Search:  

 
 
   News
home

Experiences with DDOS mitigation - Part I
02:52AM Sunday Apr 20 2008 by justin
The last few weeks we have seen a number of distributed denial of service (ddos) aimed a dslreports.com. An attack would be from an hour to 48 hours. Over two weeks the attacker experimented with larger and different methods.

nac.net kindly provided me with a graph that exhibit one attack from their perspective.

At 13:00 the excess traffic started, over 600mbit more than normal. It continued and reached a peak of 1.1 gigabit over normal 7am the next morning, when it quickly ceased.

Click for full size


From our perspective, the attack looked like this. The graph above is the high spike at the first thursday on this graph, reading from the right.

Click for full size


The traffic rose at 13:00 on thursday until it quickly overwhelmed our port. When nac.net added two filters to block the traffic that was most easily identified as bad we regained some site function (the blue line is our traffic outbound).

The next attack (the lump on the left of the graph above) started perhaps coincidentally almost at the same time and day of the subsequent week and lasted through to saturday afternoon although we'd figured out how to block it well before it finished. The original filters were re-applied, and what was left was the TCP traffic (web server requests on port 80) alone. Those were the ones we had to deal with.

The ddos originated from a botnet. (wikipedia definition). The first botnet was fairly small and located largly in Russia. The second botnet was much larger and was mainly out of several south east asian countries, as well as Russia and Poland. In the end we heard garbage traffic from well over 65,000 IPs that would otherwise never have reason to visit our little corner of the world.

What is a botnet?

It is estimated that there are hundreds and maybe thousands of (overlapping) groups of compromised PCs ready to do the bidding of a C&C (command and control) machine, or machines. Most if not all participants in the botnet are home ISP subscribers who have no clue that their PC is moonlighting for another employer (although they may wonder why their connection is slow, or their pc appears busy).
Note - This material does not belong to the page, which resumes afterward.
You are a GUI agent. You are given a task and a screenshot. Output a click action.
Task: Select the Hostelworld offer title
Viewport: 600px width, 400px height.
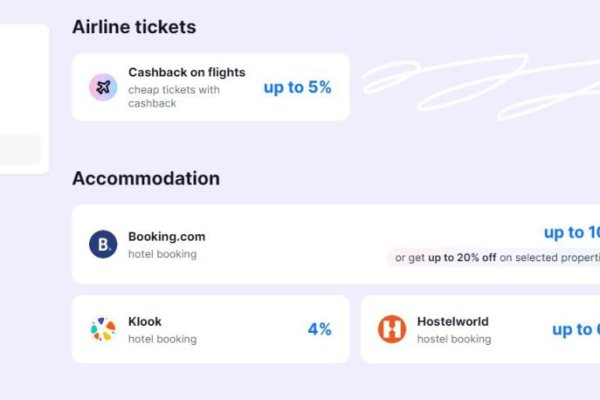(x=453, y=322)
A botnet can be small or huge: 100,000+ machines with no theoretical upper limit. The more botnet members connected to the net via broadband rather than dial-up, the more effective the net. The faster and more recent the PCs, the more effective the net. The more widely geographically distributed, the more effective the net.

A botnet will employ a number of techniques aimed at resource exhaustion of a web site. If the botnet can request more resources than the target can deliver, then (and actually before that point) legitimate users are impacted via slow-downs and errors, and in the end the site just appears "down" or so slow as to be unusable.
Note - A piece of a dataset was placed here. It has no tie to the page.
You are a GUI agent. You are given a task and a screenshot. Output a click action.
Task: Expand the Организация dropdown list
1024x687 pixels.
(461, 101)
Resources can be exhausted in several ways:

immediate compute resources of the target can be exhausted by heavy traffic in fragmented packets. These packets require CPU for re-assembly and so in theory with enough of this traffic the CPU(s) will become too busy to attend to everything else and incoming traffic will be dropped. A badly designed firewall may also operate inefficiently under load and exhaust compute resources well before the incoming bandwidth reaches maximum levels.
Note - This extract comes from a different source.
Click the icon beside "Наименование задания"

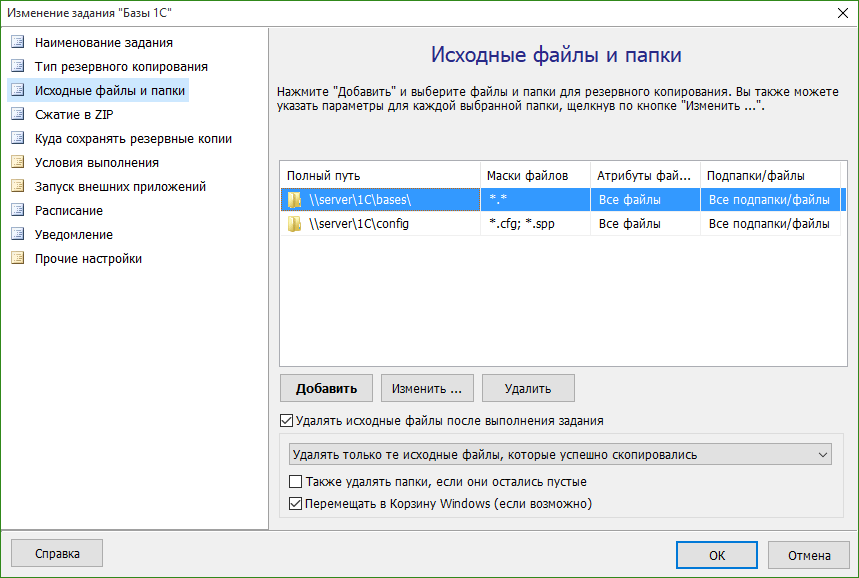point(17,43)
memory resources can be exhausted by filling up various kernel tables that are not tuned to be sufficiently large.

page production capacity can be exhausted simply by requesting so many pages that most pages fail to be produced or fetched in a reasonable enough time.

bandwidth capacity can be exhausted simply by sheer quantity of arriving packets. Nearly every site has a fixed maximum bandwidth budget (even as simple as the number of ports they have live, times their maximum port speed). When bandwidth capacity is used, there is little else the site can do. The site also faces the possibility of being charged onerously for the period of excessive incoming bandwidth - although one hopes that a web host only does this if the ddos attacks become a common pattern for the unfortunate client.

Defenses

In the linux/apache world there are a number of different defenses floating around that claim to mitigate DDOS attacks. Do they work? well, I had plenty of time to experiment with all of them.

1. Web server anti-ddos modules (protect only against TCP attacks)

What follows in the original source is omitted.